*WHAT YOU WILL DO*. Return every line of the records below that contains the word "near", matching case exactly.

*** SUPPLIED MATERIAL

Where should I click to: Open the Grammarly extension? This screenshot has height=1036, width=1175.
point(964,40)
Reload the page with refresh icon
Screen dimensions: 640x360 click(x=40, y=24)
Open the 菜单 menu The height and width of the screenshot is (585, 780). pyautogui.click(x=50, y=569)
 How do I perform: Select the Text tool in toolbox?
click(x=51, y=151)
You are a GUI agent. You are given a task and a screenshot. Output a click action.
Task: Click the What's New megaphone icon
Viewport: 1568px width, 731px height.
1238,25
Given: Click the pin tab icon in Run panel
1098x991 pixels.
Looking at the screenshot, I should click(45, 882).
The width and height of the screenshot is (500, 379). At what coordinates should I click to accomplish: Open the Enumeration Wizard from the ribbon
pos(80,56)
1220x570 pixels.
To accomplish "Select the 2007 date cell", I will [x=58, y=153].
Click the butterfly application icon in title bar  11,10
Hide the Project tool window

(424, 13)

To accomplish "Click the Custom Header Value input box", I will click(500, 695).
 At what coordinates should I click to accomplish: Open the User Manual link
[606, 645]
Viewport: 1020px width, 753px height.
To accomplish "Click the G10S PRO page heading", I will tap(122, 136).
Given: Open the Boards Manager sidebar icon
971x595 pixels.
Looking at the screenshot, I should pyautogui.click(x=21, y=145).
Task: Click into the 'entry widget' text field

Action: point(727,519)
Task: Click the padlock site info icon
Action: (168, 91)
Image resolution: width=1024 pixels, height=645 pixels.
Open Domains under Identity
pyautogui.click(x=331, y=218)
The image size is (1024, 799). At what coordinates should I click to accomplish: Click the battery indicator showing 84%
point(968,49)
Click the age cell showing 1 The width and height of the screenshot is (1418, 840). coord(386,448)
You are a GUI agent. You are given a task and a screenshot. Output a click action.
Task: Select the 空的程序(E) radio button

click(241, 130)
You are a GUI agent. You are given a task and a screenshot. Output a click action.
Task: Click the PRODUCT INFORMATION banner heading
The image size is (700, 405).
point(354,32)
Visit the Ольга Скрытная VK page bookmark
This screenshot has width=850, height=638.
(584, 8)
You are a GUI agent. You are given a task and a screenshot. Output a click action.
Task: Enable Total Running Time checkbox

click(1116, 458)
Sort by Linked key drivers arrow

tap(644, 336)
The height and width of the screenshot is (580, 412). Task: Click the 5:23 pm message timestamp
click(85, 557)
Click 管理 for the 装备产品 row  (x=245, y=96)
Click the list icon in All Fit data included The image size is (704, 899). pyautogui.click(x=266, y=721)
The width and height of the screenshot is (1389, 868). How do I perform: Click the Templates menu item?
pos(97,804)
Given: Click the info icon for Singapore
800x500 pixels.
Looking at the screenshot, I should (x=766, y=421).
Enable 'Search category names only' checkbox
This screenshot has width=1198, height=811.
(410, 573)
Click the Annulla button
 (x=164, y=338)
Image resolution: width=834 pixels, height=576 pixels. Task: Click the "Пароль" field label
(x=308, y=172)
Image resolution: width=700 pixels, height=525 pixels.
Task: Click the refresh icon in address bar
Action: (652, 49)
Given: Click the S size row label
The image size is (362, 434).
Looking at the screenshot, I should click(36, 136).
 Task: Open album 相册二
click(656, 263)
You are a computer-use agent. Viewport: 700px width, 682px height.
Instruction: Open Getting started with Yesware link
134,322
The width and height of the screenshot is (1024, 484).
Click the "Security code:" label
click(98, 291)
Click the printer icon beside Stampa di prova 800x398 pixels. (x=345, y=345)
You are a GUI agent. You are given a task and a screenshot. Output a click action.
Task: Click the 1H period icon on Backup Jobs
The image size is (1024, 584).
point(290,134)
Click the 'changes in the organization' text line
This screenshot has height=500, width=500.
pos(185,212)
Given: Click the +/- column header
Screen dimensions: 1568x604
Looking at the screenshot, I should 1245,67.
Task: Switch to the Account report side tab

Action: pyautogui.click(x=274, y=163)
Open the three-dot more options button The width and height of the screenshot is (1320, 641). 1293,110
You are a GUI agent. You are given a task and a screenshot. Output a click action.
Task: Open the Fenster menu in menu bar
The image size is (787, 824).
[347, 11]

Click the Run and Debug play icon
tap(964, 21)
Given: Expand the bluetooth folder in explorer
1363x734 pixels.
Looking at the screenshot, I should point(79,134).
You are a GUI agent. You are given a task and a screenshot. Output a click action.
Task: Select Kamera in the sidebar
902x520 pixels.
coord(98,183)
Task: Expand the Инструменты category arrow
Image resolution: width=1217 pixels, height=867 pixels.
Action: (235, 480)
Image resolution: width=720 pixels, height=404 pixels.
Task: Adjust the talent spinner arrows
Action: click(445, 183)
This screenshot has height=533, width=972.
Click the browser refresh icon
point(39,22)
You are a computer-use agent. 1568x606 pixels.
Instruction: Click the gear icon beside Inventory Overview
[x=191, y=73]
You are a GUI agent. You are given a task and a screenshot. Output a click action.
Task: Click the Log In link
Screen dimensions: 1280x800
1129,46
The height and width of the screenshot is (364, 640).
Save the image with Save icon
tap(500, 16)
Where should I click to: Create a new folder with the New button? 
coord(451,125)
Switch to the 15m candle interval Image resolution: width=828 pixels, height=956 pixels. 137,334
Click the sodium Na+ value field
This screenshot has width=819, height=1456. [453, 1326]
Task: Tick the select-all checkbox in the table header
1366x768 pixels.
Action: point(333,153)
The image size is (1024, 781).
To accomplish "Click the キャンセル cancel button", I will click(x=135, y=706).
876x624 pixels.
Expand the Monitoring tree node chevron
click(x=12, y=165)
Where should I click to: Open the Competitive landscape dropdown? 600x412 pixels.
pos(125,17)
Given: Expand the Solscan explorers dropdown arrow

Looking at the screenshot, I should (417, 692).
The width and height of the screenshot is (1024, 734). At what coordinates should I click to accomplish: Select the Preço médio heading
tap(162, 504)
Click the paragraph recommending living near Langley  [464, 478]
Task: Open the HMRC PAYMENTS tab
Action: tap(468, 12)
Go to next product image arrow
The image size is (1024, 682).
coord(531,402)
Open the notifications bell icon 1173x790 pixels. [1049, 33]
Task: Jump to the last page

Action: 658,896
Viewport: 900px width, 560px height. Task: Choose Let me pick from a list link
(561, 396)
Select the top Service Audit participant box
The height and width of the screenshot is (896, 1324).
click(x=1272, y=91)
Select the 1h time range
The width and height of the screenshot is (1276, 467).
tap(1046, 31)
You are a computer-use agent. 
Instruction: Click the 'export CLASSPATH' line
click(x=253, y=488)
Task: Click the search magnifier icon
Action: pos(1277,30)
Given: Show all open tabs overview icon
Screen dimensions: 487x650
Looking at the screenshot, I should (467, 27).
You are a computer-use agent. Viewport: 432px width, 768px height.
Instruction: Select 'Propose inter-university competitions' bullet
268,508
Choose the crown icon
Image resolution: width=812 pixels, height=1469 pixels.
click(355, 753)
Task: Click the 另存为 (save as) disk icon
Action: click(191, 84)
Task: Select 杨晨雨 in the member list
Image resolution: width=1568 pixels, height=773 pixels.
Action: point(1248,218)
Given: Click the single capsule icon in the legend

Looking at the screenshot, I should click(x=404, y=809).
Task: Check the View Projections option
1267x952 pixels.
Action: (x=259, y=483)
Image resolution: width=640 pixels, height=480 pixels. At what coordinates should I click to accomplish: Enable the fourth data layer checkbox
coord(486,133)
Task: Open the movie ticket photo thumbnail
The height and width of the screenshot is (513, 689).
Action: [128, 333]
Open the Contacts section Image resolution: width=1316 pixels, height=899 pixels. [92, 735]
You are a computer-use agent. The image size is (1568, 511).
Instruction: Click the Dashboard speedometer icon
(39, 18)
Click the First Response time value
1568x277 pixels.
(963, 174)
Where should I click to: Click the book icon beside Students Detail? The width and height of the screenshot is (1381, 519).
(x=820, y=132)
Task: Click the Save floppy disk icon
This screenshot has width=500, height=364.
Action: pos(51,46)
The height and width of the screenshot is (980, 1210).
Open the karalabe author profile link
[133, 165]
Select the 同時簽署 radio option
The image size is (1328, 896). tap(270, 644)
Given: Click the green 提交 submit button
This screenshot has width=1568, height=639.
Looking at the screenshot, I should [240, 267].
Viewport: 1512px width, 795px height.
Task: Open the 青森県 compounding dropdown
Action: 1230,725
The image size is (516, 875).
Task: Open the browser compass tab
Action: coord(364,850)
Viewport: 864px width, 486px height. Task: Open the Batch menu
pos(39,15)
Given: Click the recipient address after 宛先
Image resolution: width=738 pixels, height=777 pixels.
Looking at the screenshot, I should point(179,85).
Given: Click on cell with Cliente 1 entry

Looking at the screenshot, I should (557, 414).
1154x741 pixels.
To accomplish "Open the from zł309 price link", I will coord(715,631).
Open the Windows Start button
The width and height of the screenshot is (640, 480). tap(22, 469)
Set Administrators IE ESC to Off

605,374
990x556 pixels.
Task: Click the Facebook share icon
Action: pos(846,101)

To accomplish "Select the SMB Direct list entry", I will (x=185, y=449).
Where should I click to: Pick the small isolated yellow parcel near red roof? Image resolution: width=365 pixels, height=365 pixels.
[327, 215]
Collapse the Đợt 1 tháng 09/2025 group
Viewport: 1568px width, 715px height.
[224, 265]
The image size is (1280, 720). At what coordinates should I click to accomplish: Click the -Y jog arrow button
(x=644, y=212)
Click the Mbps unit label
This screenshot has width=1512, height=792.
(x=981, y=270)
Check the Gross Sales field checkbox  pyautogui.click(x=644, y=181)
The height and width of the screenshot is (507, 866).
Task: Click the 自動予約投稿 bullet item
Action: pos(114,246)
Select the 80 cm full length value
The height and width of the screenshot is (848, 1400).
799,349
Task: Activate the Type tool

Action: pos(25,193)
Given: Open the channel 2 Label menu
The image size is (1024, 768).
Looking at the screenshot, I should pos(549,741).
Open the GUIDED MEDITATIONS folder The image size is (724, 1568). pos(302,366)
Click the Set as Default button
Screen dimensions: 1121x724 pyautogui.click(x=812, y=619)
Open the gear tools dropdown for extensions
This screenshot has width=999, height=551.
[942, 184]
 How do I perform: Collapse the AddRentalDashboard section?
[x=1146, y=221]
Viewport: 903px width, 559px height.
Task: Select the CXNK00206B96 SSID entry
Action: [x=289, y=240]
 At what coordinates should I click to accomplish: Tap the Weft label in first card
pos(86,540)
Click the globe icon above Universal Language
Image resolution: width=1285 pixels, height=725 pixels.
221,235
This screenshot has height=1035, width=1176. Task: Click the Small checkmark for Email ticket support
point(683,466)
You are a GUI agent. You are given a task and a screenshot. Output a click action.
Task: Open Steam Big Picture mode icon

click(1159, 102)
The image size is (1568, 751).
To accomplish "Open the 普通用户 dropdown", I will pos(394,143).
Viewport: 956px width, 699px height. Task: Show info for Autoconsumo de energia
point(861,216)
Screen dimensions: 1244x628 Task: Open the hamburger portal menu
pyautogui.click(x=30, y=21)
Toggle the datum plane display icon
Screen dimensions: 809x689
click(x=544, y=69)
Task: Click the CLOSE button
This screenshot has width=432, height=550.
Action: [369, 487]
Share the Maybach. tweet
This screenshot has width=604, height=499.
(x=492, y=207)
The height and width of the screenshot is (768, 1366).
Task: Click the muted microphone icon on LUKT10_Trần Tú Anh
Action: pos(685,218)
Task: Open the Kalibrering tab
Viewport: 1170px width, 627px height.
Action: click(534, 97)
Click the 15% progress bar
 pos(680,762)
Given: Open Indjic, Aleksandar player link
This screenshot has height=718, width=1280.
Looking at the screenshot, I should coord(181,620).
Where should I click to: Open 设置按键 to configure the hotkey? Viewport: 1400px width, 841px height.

******

*SOLUTION TO THE EXERCISE*.
Click the paragraph recommending living near Langley  [464, 478]
Where should I click to: Pick the small isolated yellow parcel near red roof? Image resolution: width=365 pixels, height=365 pixels.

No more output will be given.